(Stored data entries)
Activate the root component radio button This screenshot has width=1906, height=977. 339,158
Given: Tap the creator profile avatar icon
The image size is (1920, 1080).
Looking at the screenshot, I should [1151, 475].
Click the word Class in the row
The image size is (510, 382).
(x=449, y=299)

_What is being asked:_ Repeat each entry exactly.

_Result for this task:_
Activate the root component radio button This screenshot has width=1906, height=977. 339,158
Given: Tap the creator profile avatar icon
The image size is (1920, 1080).
Looking at the screenshot, I should [1151, 475].
Click the word Class in the row
The image size is (510, 382).
(x=449, y=299)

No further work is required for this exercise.